### Text segment
--------------------

I have two other dogs that are mixed breed. I'm not a breed snob, but my first GSD was not bred with titled parents. He was bred to be a pet which was fine until his breeding failed him. He had serious health issues and had to be PTS. I understand that does not happen to everyone, but in a breed that can have so many health issues I personally think it's best to breed within the standard with all the health testing. When they start having health issues it's heart breaking and very expensive. 

I love all dogs. If I met an extra large GSD I'm sure I would love it, but I wouldn't buy one. I know someone who had one. He was a nice dog with health issues. Allergies, chronic ear infections and I'm sure he had HD. He could barely move as he aged and could not do stairs at all. The owner did not get X-rays done. He eventually had to be PTS. He was eight years old. 

People will do what they want. I know that. There is a breed standard for a reason though.

--------------------

### Questions
(1) Answer these questions about the forum post on German Shepherd breeding:
(a) What was the writer's first GSD bred to be?
(b) As the extra large GSD aged, what could it not do at all?
(c) What does the writer say exists for a reason?
(2) Carry on the forum post about German Shepherd breeding from the point where it stops.

### Source information
--------------------

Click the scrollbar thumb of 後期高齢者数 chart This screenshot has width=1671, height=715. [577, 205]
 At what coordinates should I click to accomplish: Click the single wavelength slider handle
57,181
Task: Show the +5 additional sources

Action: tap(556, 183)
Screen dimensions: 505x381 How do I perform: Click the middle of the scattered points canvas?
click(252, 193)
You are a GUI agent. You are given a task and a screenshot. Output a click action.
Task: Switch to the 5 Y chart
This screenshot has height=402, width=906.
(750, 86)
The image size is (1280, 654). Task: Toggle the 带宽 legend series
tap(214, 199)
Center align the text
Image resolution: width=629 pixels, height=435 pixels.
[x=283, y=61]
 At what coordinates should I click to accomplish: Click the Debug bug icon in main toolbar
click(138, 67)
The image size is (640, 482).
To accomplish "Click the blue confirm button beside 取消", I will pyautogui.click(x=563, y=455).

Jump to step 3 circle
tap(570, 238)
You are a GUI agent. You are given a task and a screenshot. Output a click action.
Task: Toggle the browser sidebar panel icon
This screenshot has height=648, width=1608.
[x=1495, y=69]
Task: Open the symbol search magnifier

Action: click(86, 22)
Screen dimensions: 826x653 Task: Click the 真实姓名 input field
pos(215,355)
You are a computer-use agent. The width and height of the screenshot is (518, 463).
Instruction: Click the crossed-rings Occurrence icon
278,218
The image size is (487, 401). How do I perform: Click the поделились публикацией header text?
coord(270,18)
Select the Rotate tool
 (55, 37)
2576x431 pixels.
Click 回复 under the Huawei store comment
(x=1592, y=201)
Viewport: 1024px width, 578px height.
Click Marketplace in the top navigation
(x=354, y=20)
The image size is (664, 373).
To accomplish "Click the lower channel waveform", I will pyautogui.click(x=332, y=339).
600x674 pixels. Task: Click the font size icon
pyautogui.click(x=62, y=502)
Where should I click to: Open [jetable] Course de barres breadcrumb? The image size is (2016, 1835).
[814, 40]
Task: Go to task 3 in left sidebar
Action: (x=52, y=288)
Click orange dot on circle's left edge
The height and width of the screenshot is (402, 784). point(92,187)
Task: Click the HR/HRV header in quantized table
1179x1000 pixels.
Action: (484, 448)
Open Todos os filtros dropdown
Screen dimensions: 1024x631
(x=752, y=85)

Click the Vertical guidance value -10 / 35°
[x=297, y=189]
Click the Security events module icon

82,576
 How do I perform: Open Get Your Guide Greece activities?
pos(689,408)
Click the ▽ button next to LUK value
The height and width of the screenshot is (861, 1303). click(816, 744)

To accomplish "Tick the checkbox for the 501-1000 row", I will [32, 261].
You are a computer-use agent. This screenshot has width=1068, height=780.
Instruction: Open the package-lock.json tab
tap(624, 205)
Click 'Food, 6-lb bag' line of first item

--------------------

### Solved tasks
(1)
(a) A pet.
(b) Stairs.
(c) A breed standard.

(2)
Sent from Petguide.com Free App


Sent from Petguide.com Free App


----------



## DaniFani

Doc said:


> You know absolutely nothing about me or working dogs other than chase and bite work. You lack of appreciation of the breed comes through loud and clear. It's people like you that have ruined this breed.im sure the moderators will put me in time out for my comments but the truth is the truth. How can you say a wheelchair dog is less of a dog than a police dog? You are clueless to the pressure and challenges the service dog encounters. Distractions at every turn, physical demands to pull the chair, open doors, brains to know what isle a certain item is on in a grocery store, the ability to maneuver in strange places, people wanting to gawk and pet and the list goes on and on. But to make a statement that these dogs are not as worthy as a police dog exposes your lack of knowledge and respect for this breed.


I specifically said I am comparing the *pressure* put on one dog in one venue compared to the *pressure* put on the other dog...you are saying the pressure of the dog to stay engaged with it's handler in a wheelchair at the grocery store or wherever, is the same as a police dog being stabbed and holding a grip?? And I do actually have lot of experience, and a very good friend who trains therapy dogs SPECIFICALLY for those in wheelchairs through an organization in Michigan....it's a noble and wonderful job, I just don't think it's the defining characteristic of a GSD...a stable/clear dog? Sure, absolutely!! But there is a lot more to the GSD than stability and clearness....that's my only point....jeesh....funny, you can belittle bitework up one side and down the other, but I question your "standard" and I'm told I'm "ruining the breed." That's about as rich as it gets lol.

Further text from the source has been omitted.